If Ebrahim Raisi becomes president, the hardliners will want to establish a puritanical system of Islamic government in the vision of the Supreme Leader, Ayatollah Ali Khamenei. This will bring in more controls on social activities, fewer freedoms and jobs for women, and tighter control of the social media and the press.

Under a hardline presidency, Iran would continue to have tense relations with the West. It would continue to push to extend Shia Islam and project power in the region with the help of the Islamic Revolutionary Guard Corps (IRGC) - a major armed, political and economic force in Iran - and its local proxies. Iran would want to cosy up to China in the hope of attracting hundreds of billions of dollars of Chinese investment.

The election of a hardline president might also adversely affect the current indirect talks between Iran and the U.S. to return to compliance with the 2015 nuclear agreement and have the key U.S. sanctions lifted.
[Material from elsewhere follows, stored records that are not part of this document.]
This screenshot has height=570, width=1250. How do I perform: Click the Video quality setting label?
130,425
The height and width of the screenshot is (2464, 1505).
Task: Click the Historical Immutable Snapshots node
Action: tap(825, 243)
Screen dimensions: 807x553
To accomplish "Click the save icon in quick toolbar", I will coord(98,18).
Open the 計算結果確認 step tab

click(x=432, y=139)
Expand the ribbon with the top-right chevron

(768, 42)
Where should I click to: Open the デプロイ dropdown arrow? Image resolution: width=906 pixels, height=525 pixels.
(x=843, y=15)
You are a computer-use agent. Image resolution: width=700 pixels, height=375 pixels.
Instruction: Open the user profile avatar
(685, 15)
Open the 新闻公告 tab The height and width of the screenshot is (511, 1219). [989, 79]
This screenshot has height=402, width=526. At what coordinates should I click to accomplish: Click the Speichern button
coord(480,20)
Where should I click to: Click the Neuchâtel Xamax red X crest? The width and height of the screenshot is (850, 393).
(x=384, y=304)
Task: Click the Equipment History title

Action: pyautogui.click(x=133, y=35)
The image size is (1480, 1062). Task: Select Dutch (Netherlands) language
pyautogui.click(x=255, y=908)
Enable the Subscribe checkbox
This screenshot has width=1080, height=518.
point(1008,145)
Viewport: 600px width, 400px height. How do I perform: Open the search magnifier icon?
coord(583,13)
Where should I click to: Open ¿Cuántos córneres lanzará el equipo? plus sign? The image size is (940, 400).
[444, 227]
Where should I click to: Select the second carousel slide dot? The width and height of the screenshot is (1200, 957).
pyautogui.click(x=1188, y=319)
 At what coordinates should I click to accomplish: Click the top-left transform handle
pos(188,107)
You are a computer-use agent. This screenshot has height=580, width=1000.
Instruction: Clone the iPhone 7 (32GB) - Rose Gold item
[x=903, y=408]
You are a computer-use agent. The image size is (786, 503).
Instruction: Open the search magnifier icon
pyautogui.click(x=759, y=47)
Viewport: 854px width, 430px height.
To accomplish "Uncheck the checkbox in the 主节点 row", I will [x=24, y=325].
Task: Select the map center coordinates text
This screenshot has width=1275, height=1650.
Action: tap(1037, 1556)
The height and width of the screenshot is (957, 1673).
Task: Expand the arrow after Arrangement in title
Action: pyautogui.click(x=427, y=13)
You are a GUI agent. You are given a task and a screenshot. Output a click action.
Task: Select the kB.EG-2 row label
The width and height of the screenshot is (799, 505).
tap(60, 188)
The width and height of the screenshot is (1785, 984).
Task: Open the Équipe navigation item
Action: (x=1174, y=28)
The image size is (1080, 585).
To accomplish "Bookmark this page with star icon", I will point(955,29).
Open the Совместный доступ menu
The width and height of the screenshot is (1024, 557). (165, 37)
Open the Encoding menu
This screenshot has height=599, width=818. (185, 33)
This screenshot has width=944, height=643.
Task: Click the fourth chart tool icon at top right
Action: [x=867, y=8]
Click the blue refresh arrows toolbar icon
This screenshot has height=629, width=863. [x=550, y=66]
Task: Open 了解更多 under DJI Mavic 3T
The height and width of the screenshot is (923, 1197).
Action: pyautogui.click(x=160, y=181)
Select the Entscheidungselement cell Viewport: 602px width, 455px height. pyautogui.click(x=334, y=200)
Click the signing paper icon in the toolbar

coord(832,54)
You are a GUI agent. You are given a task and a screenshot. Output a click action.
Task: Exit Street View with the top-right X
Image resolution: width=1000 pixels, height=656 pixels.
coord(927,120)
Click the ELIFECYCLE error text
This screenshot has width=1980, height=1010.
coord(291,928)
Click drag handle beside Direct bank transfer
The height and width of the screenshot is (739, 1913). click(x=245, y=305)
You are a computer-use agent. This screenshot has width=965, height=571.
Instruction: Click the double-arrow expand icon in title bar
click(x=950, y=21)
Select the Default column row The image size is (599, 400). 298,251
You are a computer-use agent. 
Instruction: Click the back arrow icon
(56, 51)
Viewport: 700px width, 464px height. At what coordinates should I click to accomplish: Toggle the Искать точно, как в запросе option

The hardliners were never happy with the deal in the first place.

About 59 million people are eligible to vote in Iran, which has a population of 80 million, BBC reported.

Turnout for the last presidential poll in 2017 was 73%, but the most recent survey by the state-backed Iranian Students Polling Agency (ISPA) suggested that it could be only 42% on Friday.

That would be a historic low for any election in Iran since the 1979 Islamic Revolution and would pose a problem for Iran's leaders, who see turnout as a sign of legitimacy.